[SET TASK A]:
Rewrite the rows that come after the text below, replacing "GUI agent" with "desktop assistant" and leaving everything else unchanged.

[GIVEN TEXT]:
The concept of rehabilitation suggests that hydroelectric and electromechanical equipment of a hydropower plant are repaired so that they can work like a new one. In repowering, the generating unit undergoes changes in its initial design, and its energy potential has increased. The addition of a generating unit can also occur by filling in specially designed and purpose-built empty wells. In modernization, technological updates are made to the entire enterprise, and in this modality, automated systems are installed, in order to provide greater efficiency and control to the process. A viable intervention in an enterprise demands that produced energy values must be lower than those ones offered in the electricity supply market.
According to Empresa de Pesquisa Energética (EPE) [2], studies on hydropower plant repowering and modernization have contributed to: (i) identify effects of deterioration and estimate the costs of using obsolete machinery; (ii) additional gains after rehabilitation; (iii) required investments; (iv) economical evaluation of benefits; and (v) technical and regulatory debates.
The world's hydropower capacity in 2020, according to the Hydropower Status Report [5], was 1,330 GW, however, energy requirement from water resources in 2050 will be 2,600 GW. This information suggests that in the coming years, there will be a need to build as much capacity as hydroelectric plants. According to this scenario, it is clear the importance of hydropower for energy security, which justifies future investments in this energy source, both for construction and rehabilitation.
Thus, this study aims at suggesting a methodology to indicate the necessary actions to rehabilitate hydroelectric power plants. Energy from these generating units contributes to sustainability, however, the equipment wears out over time, and this which affects its efficiency. Besides these deteriorations, the reservoir silting is a concern that should be observed, because, depending on the situation, a construction or an improvement of a bottom discharge system may be required.
So, this work is a tool to assist in feasibility studies of rehabilitation projects for hydroelectric power plants.
2. Literature review
Literature research and a selection of relevant papers were carried out to support the writing of this paper. Therefore, "Methodi Ordinatio" and "ProKnow-C" methods were applied. The first one was proposed by Pagani Kovaleski and Resende [6], whose resource allows performing a systematic review of literature.
The "ProKnow-C" method was developed at Universidade Federal de Santa Catarina (UFSC), under the coordination of Professor Leonardo Ensslin, from the Laboratório de Metodologia Multicritério de Apoio à Decisão (LabMCDA) [7,8]. The bibliographic reference selection methodology "ProKnow-C" is a structured construction process, consisting of a series of sequential procedures.

(Text and element pointing rows)
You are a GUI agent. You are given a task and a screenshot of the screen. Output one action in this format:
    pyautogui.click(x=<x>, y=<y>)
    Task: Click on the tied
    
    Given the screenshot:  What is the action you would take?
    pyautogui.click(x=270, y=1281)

[SET TASK B]:
According to EPE in the hydropower passage above, what have studies on hydropower plant repowering and modernization contributed to? List every item.

[EXERCISE SOLUTION A]:
You are a desktop assistant. You are given a task and a screenshot of the screen. Output one action in this format:
    pyautogui.click(x=<x>, y=<y>)
    Task: Click on the tied
    
    Given the screenshot:  What is the action you would take?
    pyautogui.click(x=270, y=1281)

[EXERCISE SOLUTION B]:
- Identifying effects of deterioration and estimating the costs of using obsolete machinery
- Additional gains after rehabilitation
- Required investments
- Economical evaluation of benefits
- Technical and regulatory debates